### EXCERPT PROVIDED
========================

Where were we? Oh, yes. HELP. God whispers, "Have you forgiven him?"
Forgiveness is the cornerstone of nearly every deliverance and since I have been through inner healing and shame healing several times, you can believe that I have forgiven a number of perpetrators who were downright careless with my hapless heart. The need to forgive has sometimes flowed from me like a rushing rapid, and other times I have held a "how to forgive" guide in my hands and trembled as I read word for word, "I FORGIVE {insert name}" When God asked if I had forgiven Paul, I immediately thought yes. I mean, of course. We have been through marriage counseling. We have been to marriage conferences. We have RIDDEN IN THIS RODEO. Then I heard God ask, "Did you forgive him this morning?"
That was it. All of the sudden the revelation just fell from the air in my quiet room and I could just feel God's eyes on me, searching my heart as I thought about my morning, and my day, and my week.
Did I forgive him this morning....I think the answer is, no. I'm going to go with, no.
But I wasn't really mad at him this morning....except when he said "such and such" and it reminded me of something he said yesterday that hurt my feelings...which reminded me of this big, fat hairy problem that won't go away...that's leftover from 5 years ago, that I'm pretty sure I forgave him for last year.
Kris Valloton has a one liner that goes like this, "Forgiveness restores the standard." That means, when you forgive someone, you have no right to judge them based on what you forgave them for. What I felt like God was showing me was that forgiveness is not a verbal one-liner. Forgiveness far surpasses a choice to read a paper that says "I forgive..." Sometimes that is all we can do, and I believe God honors it. What I also believe, while we are talking about "milk revelations," is that living a life of "meaty Christianity" is having a lifestyle of forgiveness, therefore an inability to operate out of offense. If you are feeling the weight of impossibility, just know that while God sympathizes with our humanity He is also deeply involved and interested in our process. We're going to need grace for this.
I heard Father whisper also "70 x 7" and then in my head at 11:30 pm I counted my fingers until I had the proper number, and decided that I have actually forgiven my husband that many times, at least. With all eyes on me, I realized that this is more than something we do, but a condition of the heart. Since I had heard 70 x 7, I was compelled to read the scripture today and saw that Jesus quotes it before referring to the "parable of the unforgiving servant." If you haven't read it (Matthew 18:23ish), basically a wealthy king forgives his servant of an outrageous debt and then the servant refuses to forgive one of his servants for a minuscule debt. Then it goes onto say...I know you don't want to hear it....but stay with me, the King sends the servant to be tortured until he can pay his debt back. So while I said that we need grace to live a lifestyle of forgiveness and that's true, the real secret is to understand the depths of depravity that we have been forgiven of. God has pardoned us far more than we will ever pardon another. Speaking of a lifestyle of forgiveness, that is the life Jesus lived towards His followers. That is in essence the prophetic ministry, to see others how God sees them. To forgive others, as God forgives them. Every morning, His mercies are new, and ours should be as well. I remember in Firestarters someone once said, "I am grateful for a second chance" and our teacher corrected this recovering drug addict, "You mean, you are grateful for another first chance?" That is God's heart. Oh, praise Him.

========================

### SUPPLIED INFORMATION
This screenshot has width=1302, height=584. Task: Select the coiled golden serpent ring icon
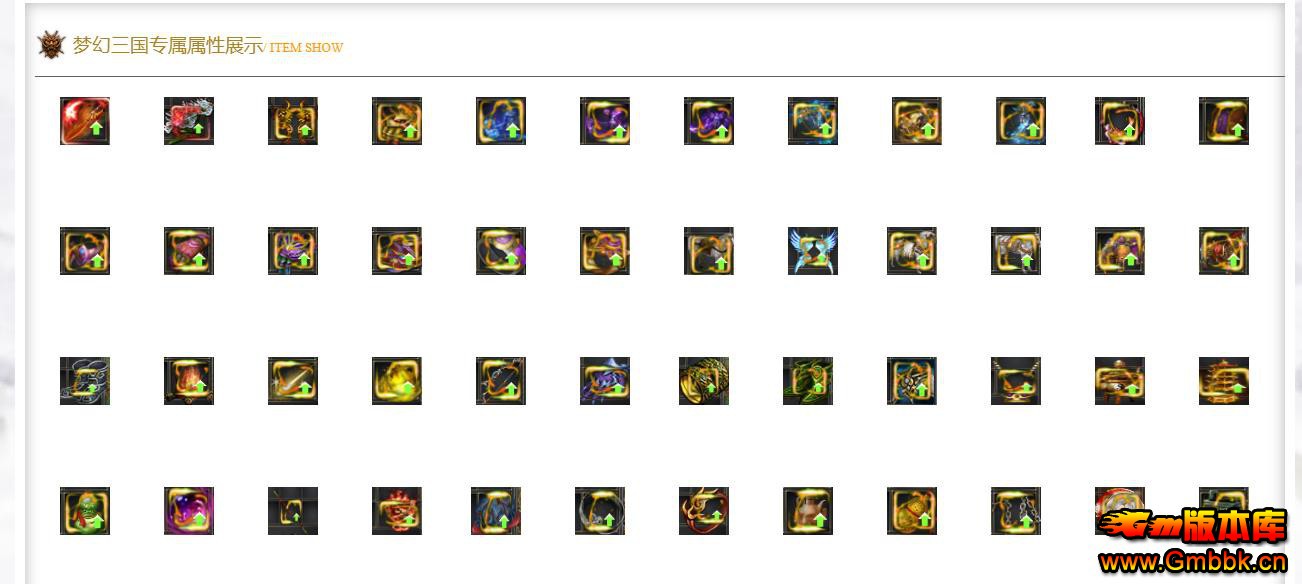point(704,381)
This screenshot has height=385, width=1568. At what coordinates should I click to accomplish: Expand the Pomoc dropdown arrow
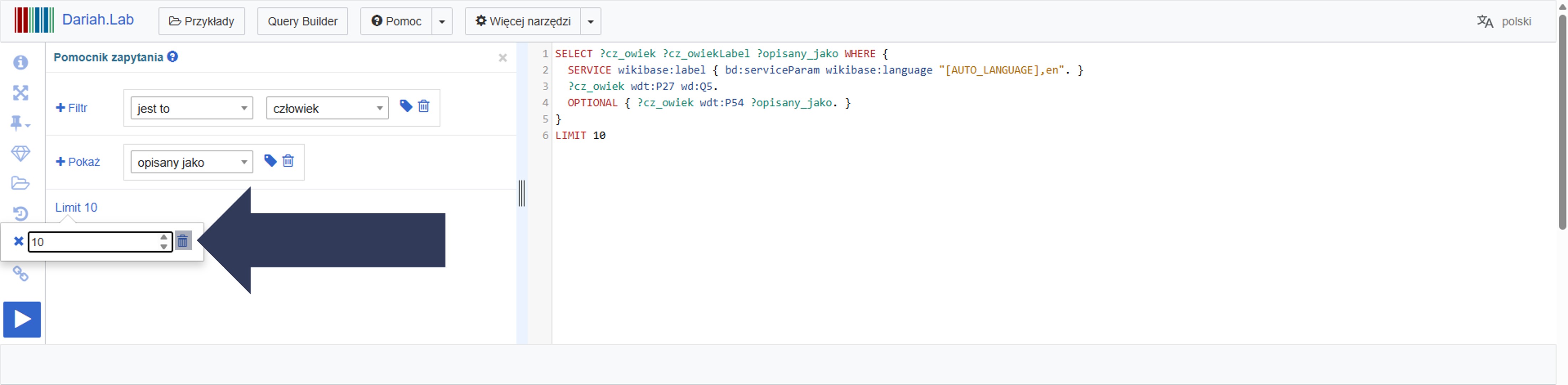point(442,21)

========================

### TASK PROMPT
Quote the passage of the piece on forgiveness that begins with the words containing "Kris Valloton has" and ends with "grace for this.".

### COMPLETED EXERCISE
Kris Valloton has a one liner that goes like this, "Forgiveness restores the standard." That means, when you forgive someone, you have no right to judge them based on what you forgave them for. What I felt like God was showing me was that forgiveness is not a verbal one-liner. Forgiveness far surpasses a choice to read a paper that says "I forgive..." Sometimes that is all we can do, and I believe God honors it. What I also believe, while we are talking about "milk revelations," is that living a life of "meaty Christianity" is having a lifestyle of forgiveness, therefore an inability to operate out of offense. If you are feeling the weight of impossibility, just know that while God sympathizes with our humanity He is also deeply involved and interested in our process. We're going to need grace for this.